# GIVEN TEXT
Cryptography Notes

PLAINTEXT is the unencrypted data. It's called plainTEXT even if it's really binary data. The name is a throwback to the days when handwritten messages were encrypted manually.
CIPHERTEXT is the encrypted data. Ideally the ciphertext would be statistically indistinguishable from random noise no matter how regular the plaintext was. The "randomness" of the ciphertext is a measure of the quality of the encryption algorithm. Be aware: humans are generally lousy at evaluating "randomness." Just because it looks like gibberish to you doesn't mean it's random. You need to apply appropriate statistical tests.
When analyzing cryptographic systems one always adopts an ATTACKER MODEL where the attacker is assumed to have full knowledge of all algorithms and methods used. The attacker is assumed to not know any secret keys or similar secret data items.

When analyzing network protocols is it common to use the DOLEV-YAO ATTACKER MODEL. A D-Y attacker has total control of the network and can read/write anything anywhere on the network. However, a D-Y attacker has no access to the host systems on the network and no ability to defeat any of the encryption technology being used. It is understood that real attackers are not exactly like this, but the model is useful for evaluation the security of network communications.
SYMMETRIC ENCRYPTION algorithms use the same key for encryption as for decryption. When using such an algorithm for secure communication a major problem is: how do Alice and Bob share the key? You need a secure channel for the key material, and if you have such a channel why not just use it for the data itself?

Secure channels tend to be low bandwidth and intermittent (think about Alice and Bob meeting in a café to exchange keys). Thus, the value of encryption is that it lets you use a reliable, high bandwidth, and probably also very public channel for the bulk communication.

# INFORMATION SUPPLIED
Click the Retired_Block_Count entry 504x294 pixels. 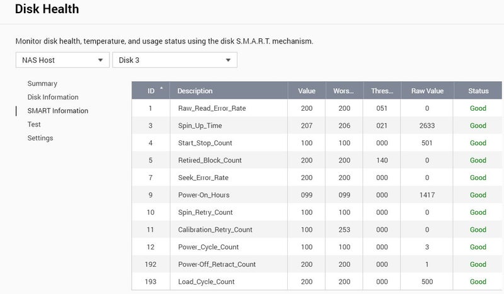(x=210, y=160)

# ACTIONS TO TAKE
**1.** Please return the passage of the cryptography notes between "CIPHERTEXT is the" and "secret data items.", inclusive.
**2.** Answer these from the cryptography notes:
(a) What is the "randomness" of the ciphertext a measure of?
(b) What does a Dolev-Yao attacker have no access to?
(c) What do symmetric encryption algorithms use for decryption?
The data here has nothing to do with the cryptography notes.

# OUTPUTS FOR THE TASKS
**1.**
CIPHERTEXT is the encrypted data. Ideally the ciphertext would be statistically indistinguishable from random noise no matter how regular the plaintext was. The "randomness" of the ciphertext is a measure of the quality of the encryption algorithm. Be aware: humans are generally lousy at evaluating "randomness." Just because it looks like gibberish to you doesn't mean it's random. You need to apply appropriate statistical tests.
When analyzing cryptographic systems one always adopts an ATTACKER MODEL where the attacker is assumed to have full knowledge of all algorithms and methods used. The attacker is assumed to not know any secret keys or similar secret data items.

**2.**
(a) The quality of the encryption algorithm.
(b) The host systems on the network.
(c) The same key as for encryption.